Telecom hotels are essentially logistical storage and routing facilities for companies providing cable, Internet, voice and data network services to corporate and residential clients. There are three major rings of fiber running under the streets of metropolitan Portland, one of which runs through close-in Northwest Portland. It costs roughly $350,000 per mile to run fiber from these rings to buildings, so telecom hotels are often developed close to these rings.
"There's a real frenzy in the telecom hotel sector nationwide and Portland is right in the middle of it," says Cushman & Wakefield broker Ramona Harrington, current president of the Portland Chapter of the Commercial Association of Realtors. "Part of the frenzy has to do with who can get to the market first and gain critical mass."
If so, the two latest entrants are already behind. In May, San Francisco-based F&F Partners LLC bought the massive, 320,000-square-foot Meier & Frank Warehouse at 1438 N.W. Irving St. to create the city's largest telecom facility.
Williams Communications purchased the 2.5-acre site it plans to develop from Irving G. Snyder, Jr. The company will use the two-to-three-story structure to connect long-haul fiber optic lines between Portland and Seattle, and will likely not lease out space to other providers. The project should be completed in the fall of 2002.

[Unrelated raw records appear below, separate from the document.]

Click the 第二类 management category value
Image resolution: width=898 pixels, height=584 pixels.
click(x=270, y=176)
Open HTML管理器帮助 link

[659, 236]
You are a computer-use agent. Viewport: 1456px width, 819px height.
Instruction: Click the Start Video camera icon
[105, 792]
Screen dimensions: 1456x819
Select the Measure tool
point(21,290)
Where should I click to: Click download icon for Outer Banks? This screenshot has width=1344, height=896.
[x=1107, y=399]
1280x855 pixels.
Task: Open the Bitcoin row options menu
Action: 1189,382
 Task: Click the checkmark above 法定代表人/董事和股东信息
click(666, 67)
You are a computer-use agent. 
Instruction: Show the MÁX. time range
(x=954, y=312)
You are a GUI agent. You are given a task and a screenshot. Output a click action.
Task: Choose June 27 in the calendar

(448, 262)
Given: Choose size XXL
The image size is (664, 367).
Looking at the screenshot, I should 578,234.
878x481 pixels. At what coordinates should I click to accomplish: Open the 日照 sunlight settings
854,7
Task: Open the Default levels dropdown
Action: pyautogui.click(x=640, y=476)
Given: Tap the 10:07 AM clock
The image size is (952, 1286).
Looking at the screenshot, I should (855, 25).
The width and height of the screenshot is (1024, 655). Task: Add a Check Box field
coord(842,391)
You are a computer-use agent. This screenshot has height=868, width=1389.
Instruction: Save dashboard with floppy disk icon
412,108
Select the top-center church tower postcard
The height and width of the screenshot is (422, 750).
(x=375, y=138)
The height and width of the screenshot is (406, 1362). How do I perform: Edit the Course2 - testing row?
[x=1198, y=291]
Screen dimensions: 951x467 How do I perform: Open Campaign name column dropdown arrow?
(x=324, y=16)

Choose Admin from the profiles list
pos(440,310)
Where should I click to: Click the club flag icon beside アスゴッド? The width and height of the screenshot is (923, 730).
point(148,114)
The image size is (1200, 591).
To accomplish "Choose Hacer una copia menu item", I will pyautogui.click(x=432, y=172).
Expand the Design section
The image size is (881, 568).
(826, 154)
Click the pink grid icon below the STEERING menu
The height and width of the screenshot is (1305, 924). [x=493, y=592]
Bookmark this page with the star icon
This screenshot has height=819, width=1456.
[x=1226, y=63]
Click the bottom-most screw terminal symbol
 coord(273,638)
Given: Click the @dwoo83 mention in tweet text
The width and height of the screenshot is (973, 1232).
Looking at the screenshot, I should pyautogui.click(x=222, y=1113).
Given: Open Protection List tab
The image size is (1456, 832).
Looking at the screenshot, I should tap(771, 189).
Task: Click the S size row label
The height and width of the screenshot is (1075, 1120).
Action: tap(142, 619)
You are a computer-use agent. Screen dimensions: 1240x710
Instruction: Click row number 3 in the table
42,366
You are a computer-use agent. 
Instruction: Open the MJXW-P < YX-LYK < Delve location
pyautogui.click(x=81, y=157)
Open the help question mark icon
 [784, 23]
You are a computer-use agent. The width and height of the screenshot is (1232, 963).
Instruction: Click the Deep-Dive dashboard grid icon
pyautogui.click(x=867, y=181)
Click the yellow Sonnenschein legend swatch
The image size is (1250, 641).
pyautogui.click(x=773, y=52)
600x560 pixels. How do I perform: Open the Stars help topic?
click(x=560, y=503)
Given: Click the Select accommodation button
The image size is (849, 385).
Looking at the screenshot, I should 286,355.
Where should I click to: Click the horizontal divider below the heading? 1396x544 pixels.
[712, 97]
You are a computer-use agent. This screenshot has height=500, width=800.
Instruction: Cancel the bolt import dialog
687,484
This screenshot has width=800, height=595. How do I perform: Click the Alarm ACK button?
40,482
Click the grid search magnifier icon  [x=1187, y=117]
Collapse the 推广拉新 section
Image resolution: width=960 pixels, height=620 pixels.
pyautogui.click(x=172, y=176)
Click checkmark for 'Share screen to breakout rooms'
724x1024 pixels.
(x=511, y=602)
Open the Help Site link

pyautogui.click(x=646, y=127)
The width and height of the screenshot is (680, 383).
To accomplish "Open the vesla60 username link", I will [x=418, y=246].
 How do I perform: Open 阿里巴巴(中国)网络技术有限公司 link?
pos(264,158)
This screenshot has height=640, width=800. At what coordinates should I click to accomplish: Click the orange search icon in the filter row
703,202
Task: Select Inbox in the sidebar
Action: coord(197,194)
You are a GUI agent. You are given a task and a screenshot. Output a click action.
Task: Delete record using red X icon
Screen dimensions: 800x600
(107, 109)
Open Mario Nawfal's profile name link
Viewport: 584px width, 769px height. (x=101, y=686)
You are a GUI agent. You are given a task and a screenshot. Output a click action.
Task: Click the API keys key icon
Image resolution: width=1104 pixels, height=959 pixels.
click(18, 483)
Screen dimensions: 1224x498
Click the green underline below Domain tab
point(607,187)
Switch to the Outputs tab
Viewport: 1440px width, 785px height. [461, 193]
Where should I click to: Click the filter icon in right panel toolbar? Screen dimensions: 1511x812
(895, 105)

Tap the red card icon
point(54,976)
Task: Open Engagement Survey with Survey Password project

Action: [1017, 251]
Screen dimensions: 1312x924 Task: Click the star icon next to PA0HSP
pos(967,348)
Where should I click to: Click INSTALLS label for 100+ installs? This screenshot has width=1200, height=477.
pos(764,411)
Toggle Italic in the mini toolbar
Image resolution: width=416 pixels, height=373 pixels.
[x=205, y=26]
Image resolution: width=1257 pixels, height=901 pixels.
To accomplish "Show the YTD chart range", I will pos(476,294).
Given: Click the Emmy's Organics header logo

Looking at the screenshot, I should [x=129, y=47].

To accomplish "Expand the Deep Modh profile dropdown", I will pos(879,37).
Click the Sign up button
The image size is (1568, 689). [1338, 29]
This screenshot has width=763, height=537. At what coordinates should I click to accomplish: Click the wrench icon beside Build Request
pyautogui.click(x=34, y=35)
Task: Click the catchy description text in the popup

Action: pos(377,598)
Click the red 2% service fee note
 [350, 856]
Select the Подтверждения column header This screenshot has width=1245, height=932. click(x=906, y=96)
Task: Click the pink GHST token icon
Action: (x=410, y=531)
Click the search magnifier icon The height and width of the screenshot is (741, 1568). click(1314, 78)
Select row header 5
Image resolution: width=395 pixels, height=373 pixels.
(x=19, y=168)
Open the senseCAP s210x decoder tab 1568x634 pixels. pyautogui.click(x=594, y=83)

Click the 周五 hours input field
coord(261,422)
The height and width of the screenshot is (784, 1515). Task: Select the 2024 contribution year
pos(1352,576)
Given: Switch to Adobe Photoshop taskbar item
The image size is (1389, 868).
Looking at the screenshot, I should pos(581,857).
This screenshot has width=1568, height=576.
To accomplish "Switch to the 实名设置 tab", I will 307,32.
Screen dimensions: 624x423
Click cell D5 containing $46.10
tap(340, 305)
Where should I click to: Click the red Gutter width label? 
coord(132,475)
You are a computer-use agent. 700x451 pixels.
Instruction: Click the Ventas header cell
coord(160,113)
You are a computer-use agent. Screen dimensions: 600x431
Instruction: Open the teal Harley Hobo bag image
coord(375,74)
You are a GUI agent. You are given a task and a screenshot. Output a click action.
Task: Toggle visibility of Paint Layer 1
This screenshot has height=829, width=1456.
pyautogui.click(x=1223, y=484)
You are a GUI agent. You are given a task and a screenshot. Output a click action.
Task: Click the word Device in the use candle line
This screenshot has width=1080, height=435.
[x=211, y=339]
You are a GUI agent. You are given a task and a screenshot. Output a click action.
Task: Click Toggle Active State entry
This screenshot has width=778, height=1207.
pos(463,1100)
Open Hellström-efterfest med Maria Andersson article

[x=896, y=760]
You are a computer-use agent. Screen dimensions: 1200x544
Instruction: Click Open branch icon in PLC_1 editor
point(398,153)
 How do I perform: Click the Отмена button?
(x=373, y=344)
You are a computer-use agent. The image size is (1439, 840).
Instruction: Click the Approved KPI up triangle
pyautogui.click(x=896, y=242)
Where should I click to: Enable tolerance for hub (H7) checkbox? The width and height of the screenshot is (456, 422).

Centennial Real Estate Corp.'s full-block project will be a co-location facility for multiple tenants. Pacific Telecom Exchange will offer 40,000-sf floor plates, clear height up to 18 feet, high-grade electrical power and multiple fiber carriers. The four-story structure is expected to open in May 200l. Harrington closed both deals. Cushman & Wakefield's Asset Services Group will handle management and leasing of the facility.